From detachment of the cover sediments to stacking of basement slices

Crustal structure of the passive palaeomargin

Figure 12 shows an attempt at reconstructing the crustal structure of the passive margin of the Briançonnais Domain during the Late Jurassic. At this scale, the Mesozoic sediments represent only a very small fraction of the crust (the uppermost 500 to 1000 m), whose thickness has to be exaggerated on the drawing for the sake of clarity. Below the Mesozoic sediments, the Permian volcanics and sediments and the Carboniferous coal-bearing conglomerates and sandstones may attain a few kilometres in thickness. However, the bulk of the crust is made by the polycyclic (Variscan) basement. The latter is divided into an upper part, rich in Permian intrusives, that potentially preserves relics of the pre-Permian (Variscan) metamorphic history, and a lower part, dominated by the Permian partially-melted rocks and the associated gabbroic intrusives accreted close to or along the Moho surface.

Fig. 12
figure12

Proposed correlations between detached cover nappes (External and Internal Briançonnais) and subducted basement slices (Dora-Maira Massif). See text for further explanations

The reconstruction shown in Fig. 12 integrates data and discussions known since a long time. The key position of the Gondran-type successions, with their abundant breccias recording the Early Jurassic extension, has been emphasized by previous authors (e.g. Lemoine 1961b, 1967; Lemoine et al. 1986; Lemoine and Trümpy 1987), and adopted by most recent works (e.g. Haupert et al. 2016; Ribes et al. 2019). This structure can be extended further north in the Valais area where similar successions are still in primary contact with the bounding normal faults or make up the bulk of some Prealpine nappes (Nappe de la Brèche: see Pantet et al. 2020 and refs therein). The diversity of stratigraphic successions across the Briançonnais Domain may be used not only for understanding the Jurassic structure of the palaeomargin, but has major consequences for its mechanical behaviour during the Alpine orogeny. Three of these are briefly discussed now.

Firstly, the occurrence of evaporitic layers in the Triassic allows detachment of the Mesozoic cover from the Palaeozoic substrate. However, the evaporitic layers are not evenly distributed. They play a major mechanical role in the External Briançonnais (Peyre-Haute, Fonta-Sancte and other nappes), and in the innermost part of the Internal Briançonnais (Gondran and Grana-Maira successions). By contrast, the Triassic carbonates and evaporites have been eroded in the Acceglio-type successions (Fig. 12). Therefore, the evaporitic layers were no more present at the time of the Alpine shortening in these successions. This explains why Jurassic sediments are still attached to the underlying Early Triassic quartzites and the Permian volcanics and sediments (see red arrows on Fig. 12). A remote but significant consequence of this behaviour is the lack of Acceglio-type successions in the basal slices of the Parpaillon Nappe. These slices are mostly made of successions similar to the ones of the External Briançonnais, with one notable exception that has an Acceglio-type affinity, namely the Roche Chevalière slice (Kerckhove 1969).

:: RAW DATA ::
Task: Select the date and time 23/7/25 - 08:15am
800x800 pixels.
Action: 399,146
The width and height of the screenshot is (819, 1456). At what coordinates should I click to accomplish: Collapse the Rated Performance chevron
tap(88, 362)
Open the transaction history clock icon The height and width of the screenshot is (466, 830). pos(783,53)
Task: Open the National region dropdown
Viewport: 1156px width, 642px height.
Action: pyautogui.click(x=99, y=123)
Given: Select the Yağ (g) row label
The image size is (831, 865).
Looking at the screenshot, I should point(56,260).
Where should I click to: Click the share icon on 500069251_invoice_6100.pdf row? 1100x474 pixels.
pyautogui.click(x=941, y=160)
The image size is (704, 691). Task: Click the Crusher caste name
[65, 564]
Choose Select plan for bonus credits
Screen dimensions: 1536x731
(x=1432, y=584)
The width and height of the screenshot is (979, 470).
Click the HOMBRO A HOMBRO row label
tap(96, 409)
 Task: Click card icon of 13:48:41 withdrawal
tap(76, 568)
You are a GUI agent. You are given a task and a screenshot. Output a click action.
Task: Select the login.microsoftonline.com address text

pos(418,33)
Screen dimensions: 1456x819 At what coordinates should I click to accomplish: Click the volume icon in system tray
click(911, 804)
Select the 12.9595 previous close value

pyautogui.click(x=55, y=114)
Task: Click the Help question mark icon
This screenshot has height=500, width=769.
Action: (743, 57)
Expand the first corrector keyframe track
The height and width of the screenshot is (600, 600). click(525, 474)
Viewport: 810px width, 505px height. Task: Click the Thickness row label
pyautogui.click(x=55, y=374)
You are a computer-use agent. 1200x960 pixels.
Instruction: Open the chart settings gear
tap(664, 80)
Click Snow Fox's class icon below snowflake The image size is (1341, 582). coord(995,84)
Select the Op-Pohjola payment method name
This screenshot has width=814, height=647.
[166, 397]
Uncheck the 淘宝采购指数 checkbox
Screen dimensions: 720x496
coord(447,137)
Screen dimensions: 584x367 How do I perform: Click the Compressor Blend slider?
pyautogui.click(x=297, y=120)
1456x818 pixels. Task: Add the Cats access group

:: SET OF TASKS ::
1. According to the Briançonnais passage, why are Jurassic sediments in the Acceglio-type successions still attached to the underlying Early Triassic quartzites and Permian volcanics and sediments?
2. Quote the listing from the line containing "Uncheck the 淘宝采购指数 checkbox" through the end of the listing.

:: RESPONSES TO THE TASKS ::
1. In the Acceglio-type successions, the Triassic carbonates and evaporites had been eroded. The evaporitic layers were therefore gone by the time of the Alpine shortening, and without them the Mesozoic cover could not detach from its substrate.

2.
Uncheck the 淘宝采购指数 checkbox
Screen dimensions: 720x496
coord(447,137)
Screen dimensions: 584x367 How do I perform: Click the Compressor Blend slider?
pyautogui.click(x=297, y=120)
1456x818 pixels. Task: Add the Cats access group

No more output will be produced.